The fourth generation of cellular telephony (LTE), based on OFDMA, is being deployed worldwide. LTE has significant improvements for end users like lower latency and higher average and peak downlink and uplink rates. Nevertheless, the adoption of mobile telephony is growing so fast that the operators' access and backhaul networks will soon become bottlenecks, and it is also expected that this problem will worsen with the emergence of ultra-dense cellular networks based on 5G. To alleviate this problem, operators are relying on WiFi as a complementary access technology to offload some traffic from their cellular networks. Thus, in densely populated areas there is currently a variety of access networks available and this trend is likely to continue in the future.
Some access networks (cellular, WiFi) may be better for certain kinds of traffic. To that end the 3GPP, the consortium behind LTE, has defined the Access Network Discovery and Selection Function (ANDSF). ANDSF assists LTE terminals in the discovery of non-3GPP access networks (e.g. WiFi and WiMAX). It consists of information on alternative access networks that is stored on a server and fetched by the terminal to assist it in its connection process. However, ANDSF rules are static in the sense that they will be applied for an entire traffic session regardless of the network dynamics, like the number of terminals connected to a specific access point.

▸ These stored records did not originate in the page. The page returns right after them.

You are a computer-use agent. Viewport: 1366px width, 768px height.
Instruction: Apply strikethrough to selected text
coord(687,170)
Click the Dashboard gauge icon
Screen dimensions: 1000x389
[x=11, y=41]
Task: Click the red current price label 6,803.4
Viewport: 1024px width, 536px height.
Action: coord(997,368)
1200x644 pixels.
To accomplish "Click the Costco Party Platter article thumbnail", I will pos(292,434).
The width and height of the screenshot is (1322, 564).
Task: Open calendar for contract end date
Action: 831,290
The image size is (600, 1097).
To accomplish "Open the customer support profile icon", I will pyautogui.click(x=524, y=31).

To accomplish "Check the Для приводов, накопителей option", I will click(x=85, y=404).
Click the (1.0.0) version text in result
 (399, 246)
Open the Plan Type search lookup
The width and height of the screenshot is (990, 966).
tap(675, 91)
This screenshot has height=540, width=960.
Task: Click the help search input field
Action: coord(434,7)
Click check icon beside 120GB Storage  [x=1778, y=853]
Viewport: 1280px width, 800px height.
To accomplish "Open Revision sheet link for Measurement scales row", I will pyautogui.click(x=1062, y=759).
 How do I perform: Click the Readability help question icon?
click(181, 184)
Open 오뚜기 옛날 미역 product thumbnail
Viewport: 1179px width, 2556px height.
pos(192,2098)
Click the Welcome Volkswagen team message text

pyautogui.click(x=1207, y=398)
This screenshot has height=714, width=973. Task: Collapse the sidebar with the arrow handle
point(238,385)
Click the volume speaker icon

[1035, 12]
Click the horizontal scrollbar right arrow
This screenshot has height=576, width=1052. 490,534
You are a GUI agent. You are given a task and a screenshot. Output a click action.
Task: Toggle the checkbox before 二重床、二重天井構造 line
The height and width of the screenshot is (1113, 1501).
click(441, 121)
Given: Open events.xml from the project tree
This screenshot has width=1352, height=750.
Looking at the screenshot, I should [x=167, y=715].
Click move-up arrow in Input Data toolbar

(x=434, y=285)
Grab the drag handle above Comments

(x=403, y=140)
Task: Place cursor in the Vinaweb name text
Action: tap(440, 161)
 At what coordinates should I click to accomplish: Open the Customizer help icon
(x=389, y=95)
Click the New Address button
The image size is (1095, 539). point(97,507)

Thus there is a need for proactive congestion control consisting of two complementary steps: on the one hand, it should provide the means to predict the future state of the network in order to anticipate potential problems; on the other hand, and depending on the prediction, it should allow to change the network configuration in a convenient way.
In the present invention we disclose systems and methods to integrate wireless user terminals with multihoming capabilities into Software Defined Network (SDN) architectures. This will allow SDN network controllers to issue access network selection commands to user terminals relying on predictions based on terminal-side information, thus supporting global network optimization. In the present invention, unlike in previous work, wireless terminal interface configuration is an integral part of the architecture.